鉄朗は「ソレすげー想像つくわ。」と呆れた様子で苦笑していた。
・・まぁ、確かに積極的に質問してきてくれたのはその2人だったのは間違いない…。
セミナーの最後に質問や相談事がある人には個人的に時間を作って話をするけど、木兎さんはセミナーとは関係のない話を延々と話してくるし、侑君に至ってはちょっとメシでも食いに行こう?とか誘ってくる始末だった…。
けどこの2年間、必死で勉強し直してようやく管理栄養士の資格を取り、ブラックジャッカルのチーム栄養士に就かせてもらえた。

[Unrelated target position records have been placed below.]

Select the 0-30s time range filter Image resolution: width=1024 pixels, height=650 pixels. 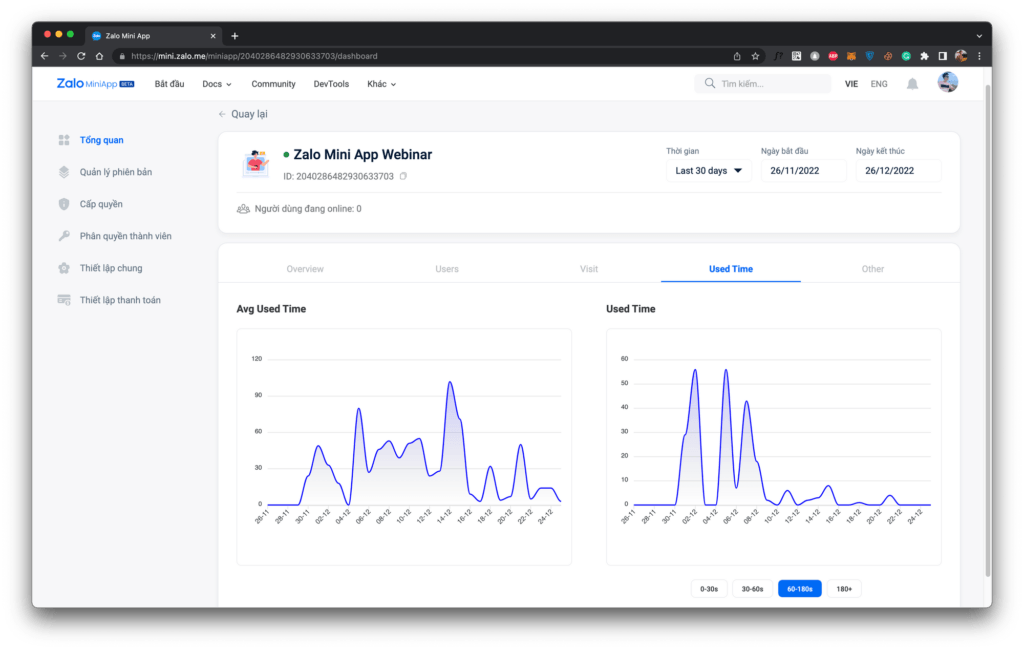coord(709,589)
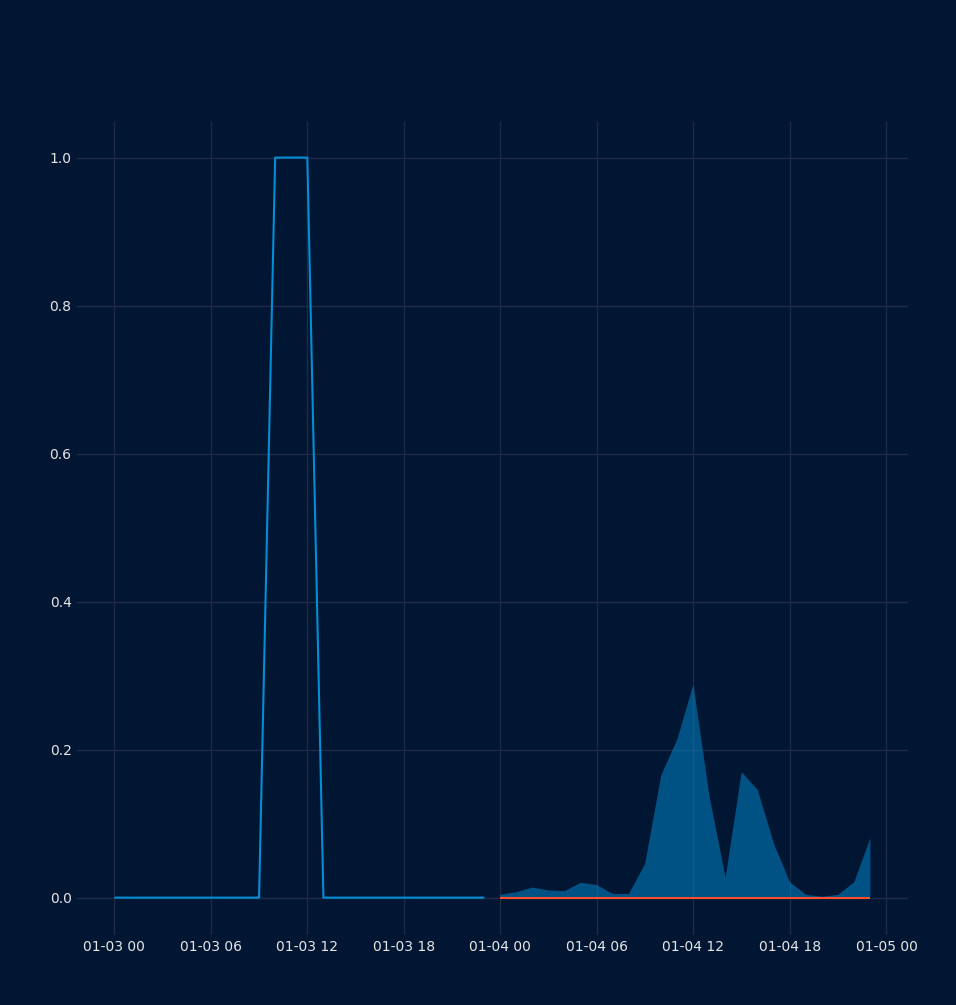The image size is (956, 1005).
Task: Select the '01-03 12' x-axis label
Action: [x=307, y=946]
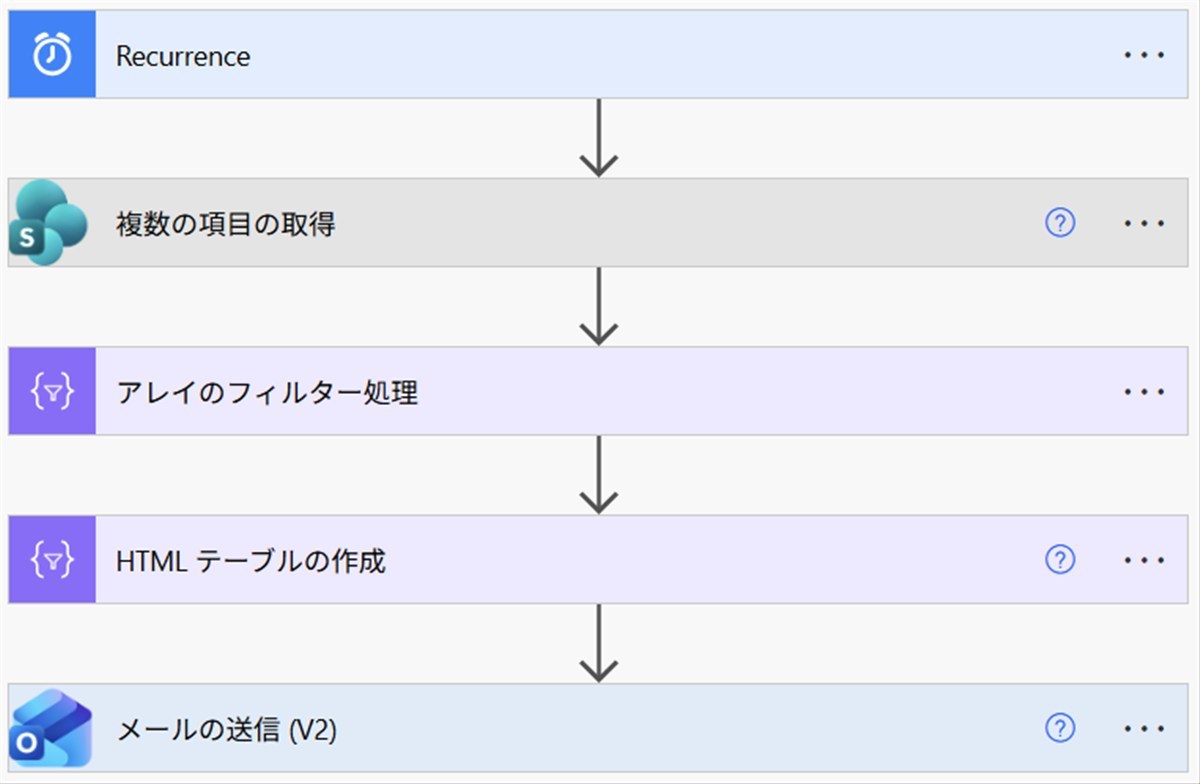This screenshot has height=784, width=1200.
Task: Expand the メールの送信 (V2) action card
Action: pos(598,728)
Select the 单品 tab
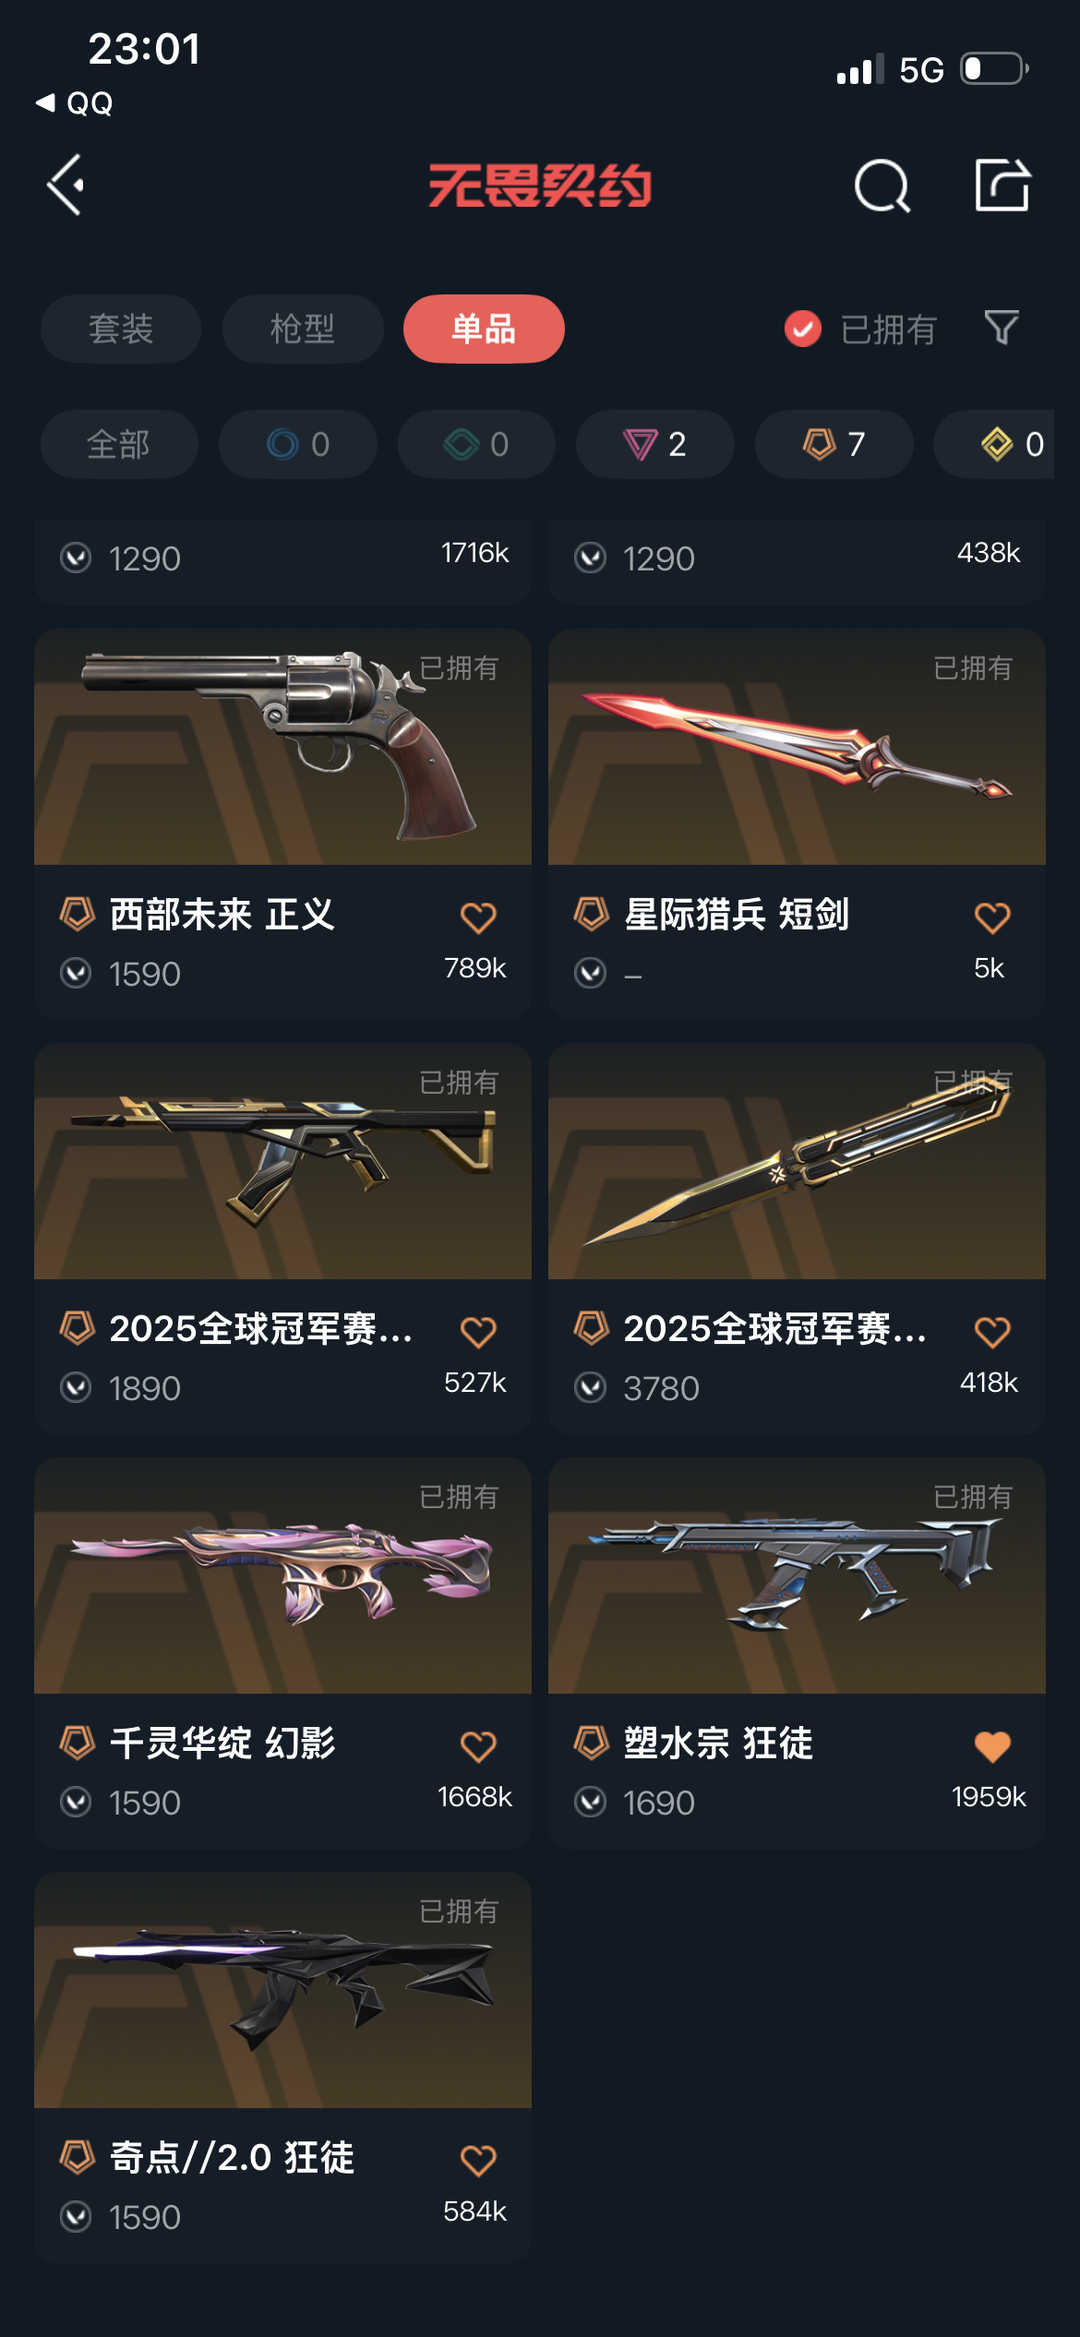The image size is (1080, 2337). pyautogui.click(x=484, y=329)
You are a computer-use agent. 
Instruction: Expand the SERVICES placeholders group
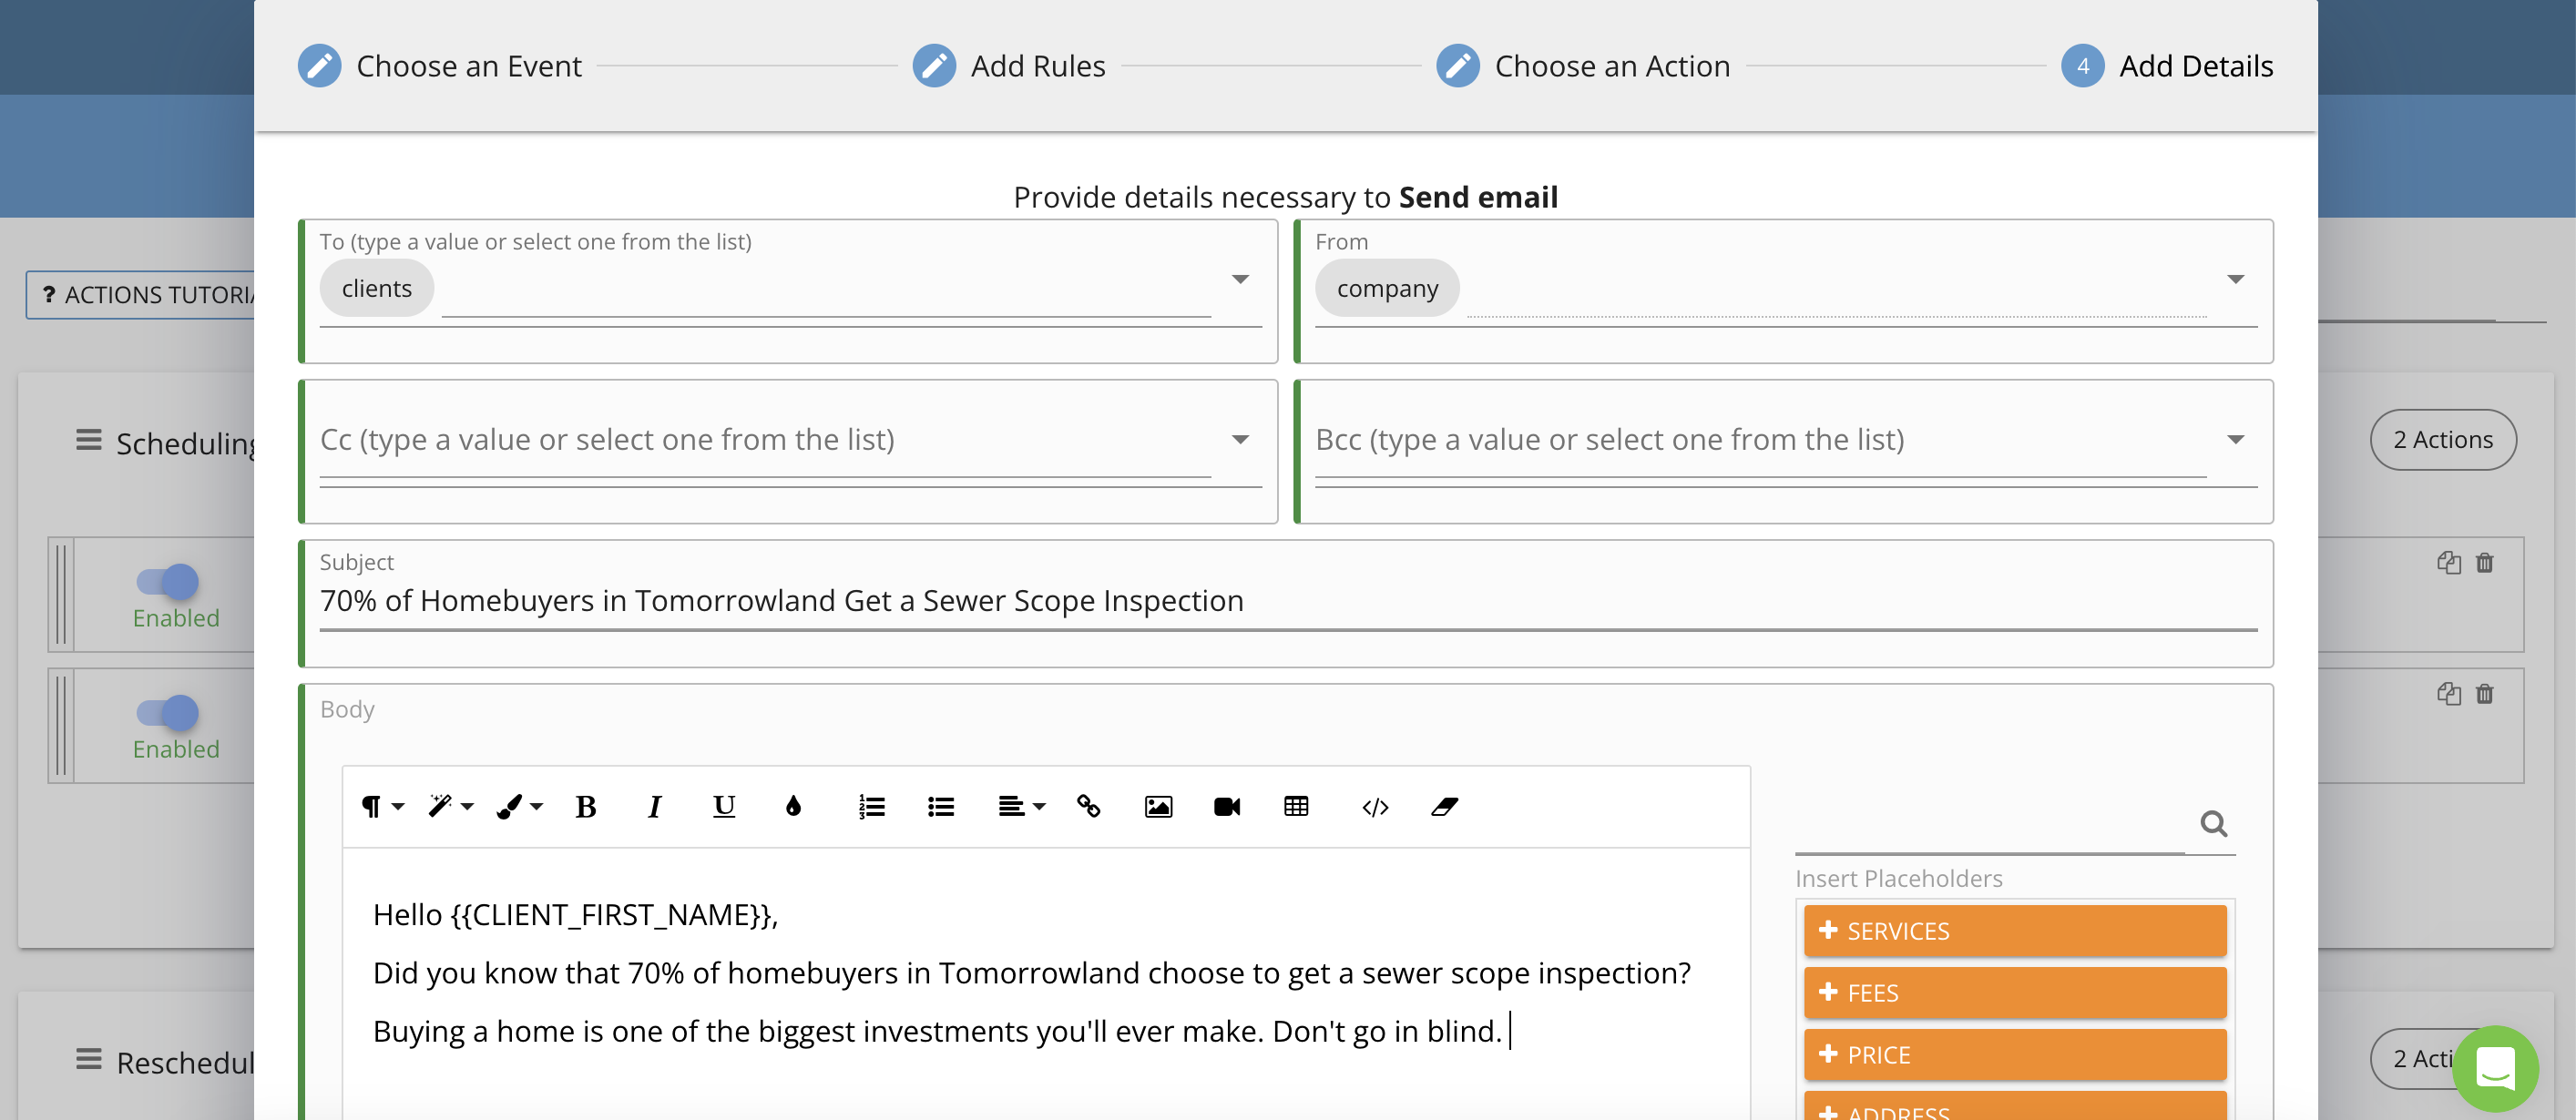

そこで初めてのセミナーで選手達が興味を持って話しを聞いてくれたのは単純に嬉しかった…。
チラリ、と隣に座る鉄朗の顔を伺うと、
黒尾「ま、こんなに健気に頑張ってる姿を見てたら俺の気苦労なんて安いモンですよ。」
と困ったように笑い、優しく髪をかき混ぜられた。
ボサボサになるよー、と照れ隠しで手を払い避けたけど、昔からこうして鉄朗が頭を撫でてきたり、髪を触ってくるのは好きだったりする。